OKAY, now where were we?
Oh, that’s right – as I was saying yesterday, before the Government shut down the entire internet – when I happen across a product with delightfully anachronistic package design, why, I just feel as though I’m going to bust, I get so excited!
How come? you ask.
Let me explain: In this fast-paced, ever-changing world, where everyone’s looking for the “next big thing,” for what’ll be “trending” tomorrow, for what’s “hot,” here I’ve discovered some sort of product that defies Big Advertising’s ironclad rules of marketing; a product that seems to tell us through its quaint package design, “Hey, you – slow down. Take it easy, there, chum. There’s no need to rush about all willy-nilly. Look at me, why, I’ve slowed to the point that time stands still. One might say for me, an unassuming package of food, time seems to have stopped years and years ago, when they designed the very package you see I’m sporting.”
Anyway, at the 99¢ Only Store last week, I found these cookies…
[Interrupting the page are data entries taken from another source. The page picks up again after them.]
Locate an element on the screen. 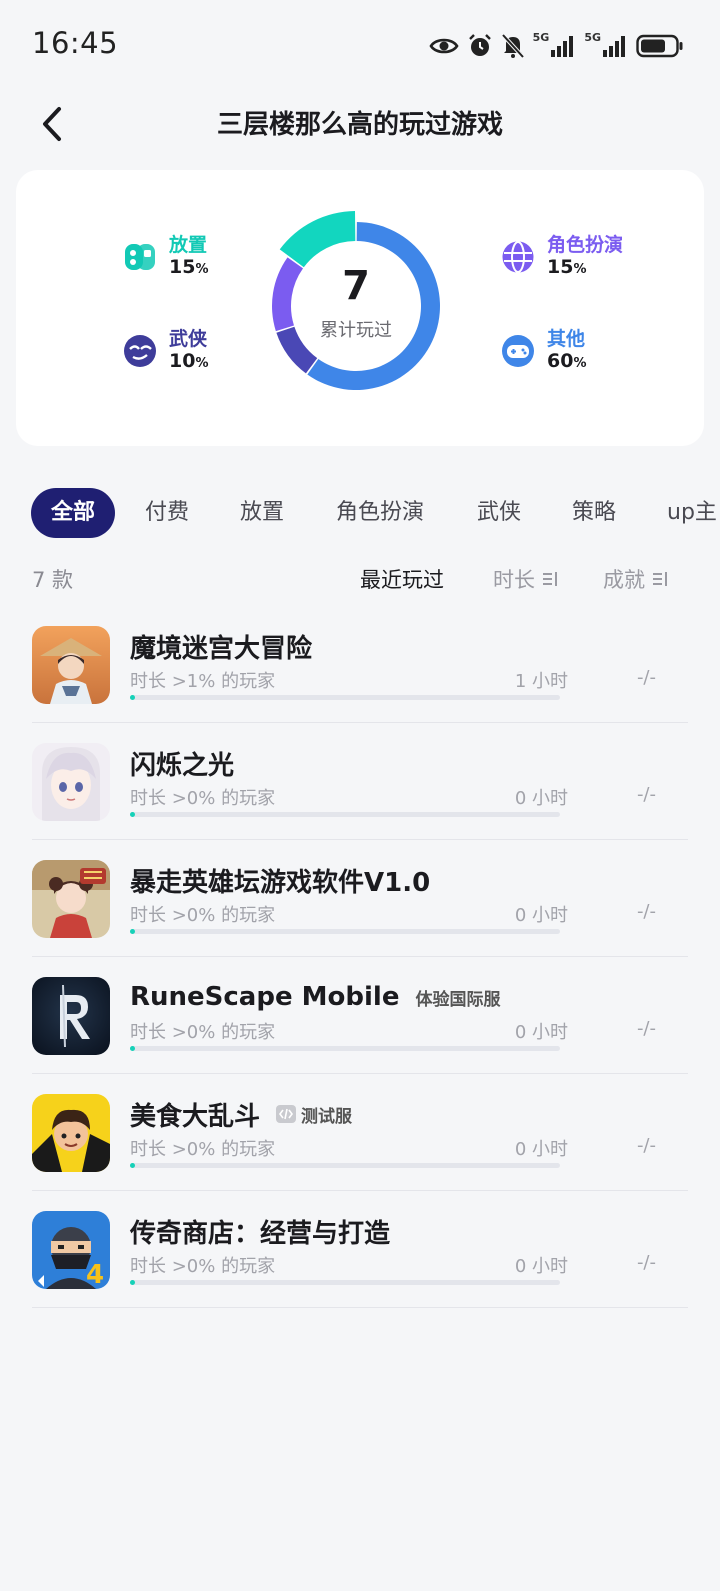 Image resolution: width=720 pixels, height=1591 pixels. game-count: 7 款 is located at coordinates (53, 580).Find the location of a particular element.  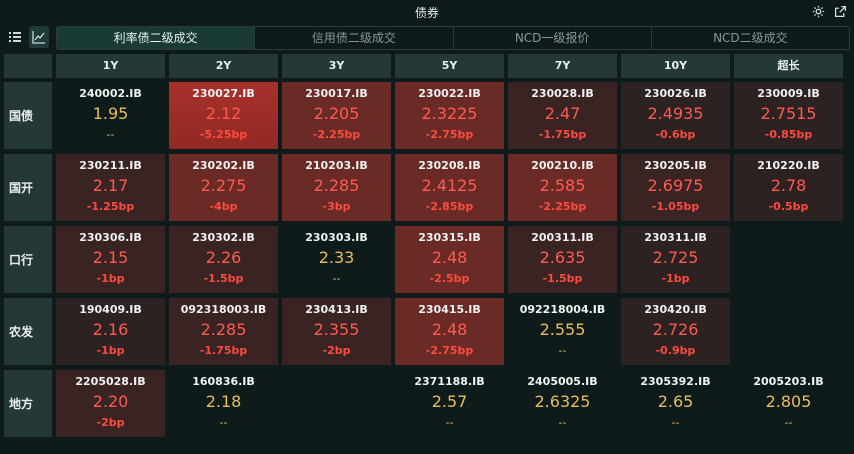

bond-code: 2371188.IB is located at coordinates (450, 382).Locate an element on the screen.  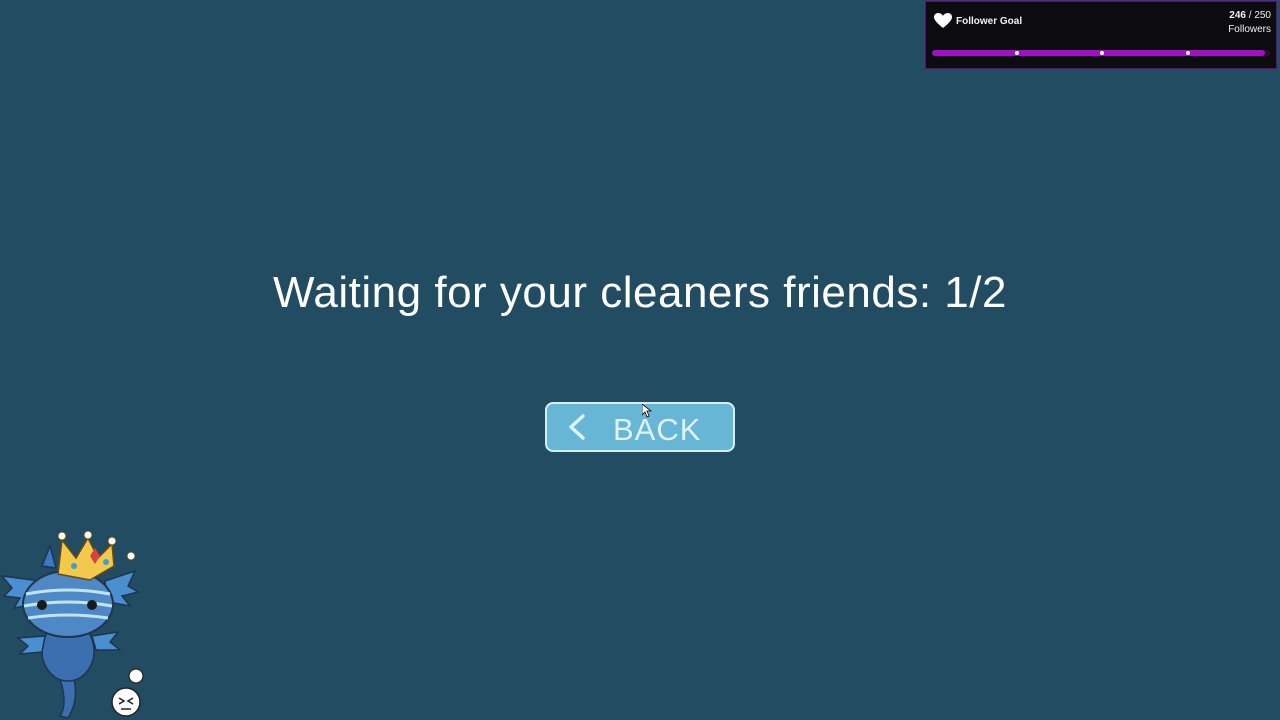
back-button-label: BACK is located at coordinates (658, 430).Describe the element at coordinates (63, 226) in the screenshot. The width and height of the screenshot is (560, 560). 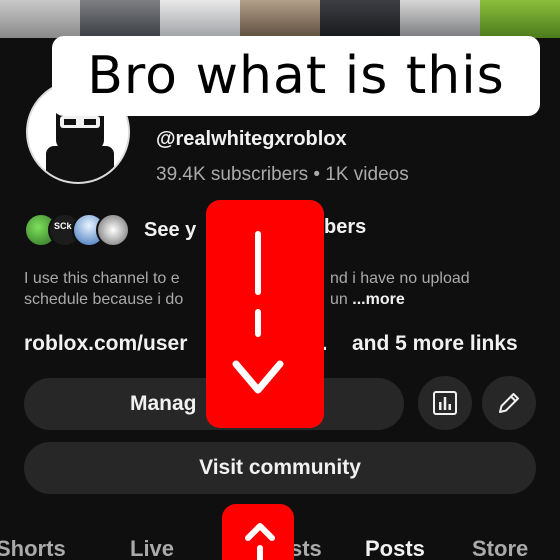
I see `member-avatar-label: SCk` at that location. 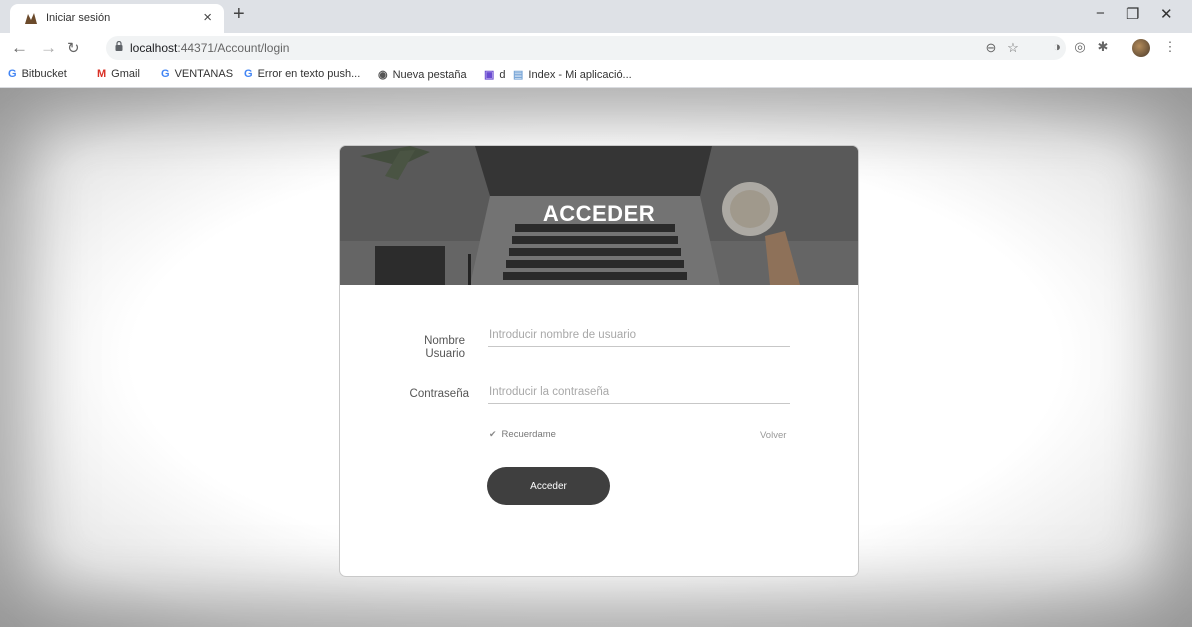 I want to click on checkmark-icon: ✔, so click(x=493, y=434).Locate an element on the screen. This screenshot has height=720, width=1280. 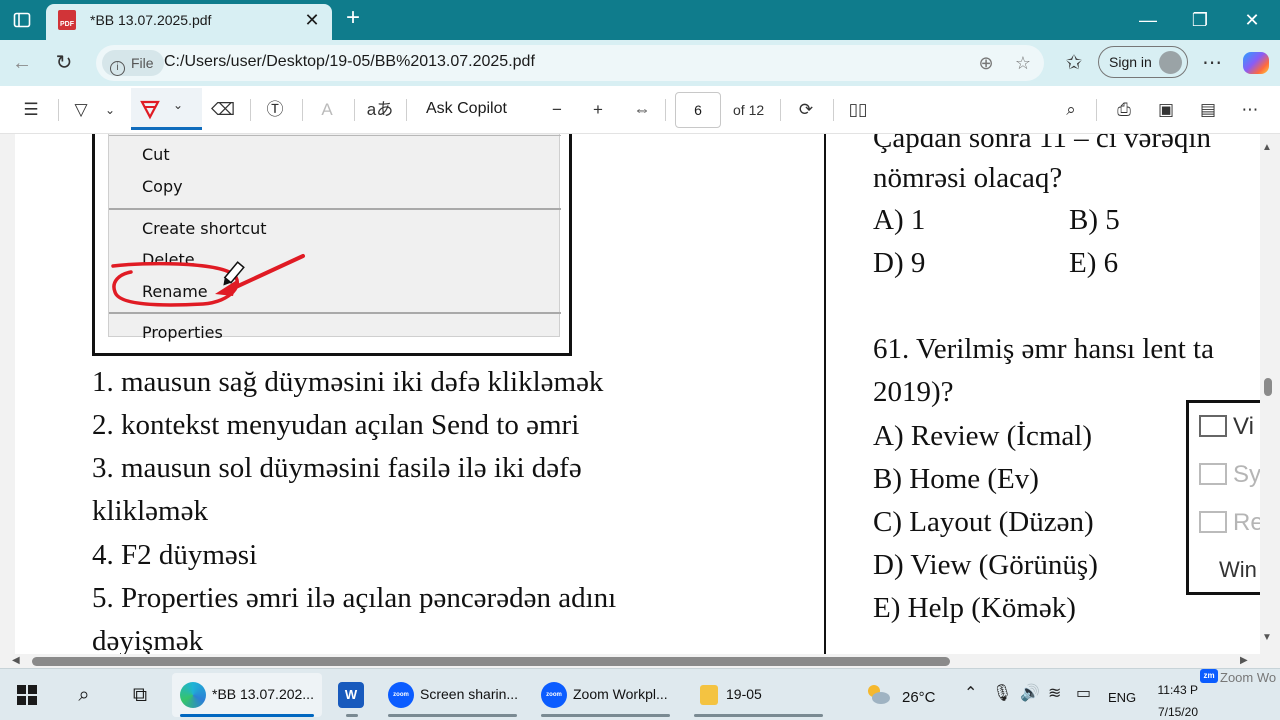
taskbar-app-word: W is located at coordinates (352, 695).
…and I think you’ll agree that purple makes absolutely no sense for a duplex sandwich cookie when one side is vanilla, like Betty White, and the other, dark like Martin Landau King Jr., and besandwiched between the two is plain white creme. Now if it were some sort of raspberry creme, then we could understand, but it’s not. It’s plain white cream so it makes precisely zero sense for the package to be purple.
And by Godfrey, that’s why you and I, we love it. That and, well, its overall package design, I guess, because it just looks old, right?
These cheap cookies are like something they’d have in that disgusting afterthought of a daycare “center” in the bowling alley where Mother stuck me when she was on the “Wednesday Ladies” bowling league in 1975 – that terrible place, likely an unused storage room, with no windows, pale green walls and moldy carpet that smelled of urine and bowling ball hole sweat, where I and a cluster of other forgotten children of other bowling moms were left in the care of that hideous old hag who sat there on a chair borrowed from the bar ignoring us while reading “Looking for Mr. Goodbar.”
Small, sickly children such as myself were left to fend for ourselves against the other kids (and half of them were from Chickahominy, so you know what that means…!) and invariably whichever bunny puzzle I brought from home that day would end up with pieces missing (or torn in half) and the box intentionally crushed.
You have to remember, this was in the 1970s, back when bullying hadn’t yet been outlawed. Jesus Christ, I still have nightmares about that place. Oh, look, great, I’ve peed myself again just thinking about it. Hold on, let me get the rag.
Okay, I’m back.
Anyway, those cookies I was talking about were pretty good. Hell, for 99¢, you could do a whole lot worse.
Smells like a bowling alley storage room in here. Well, minus the ball hole sweat.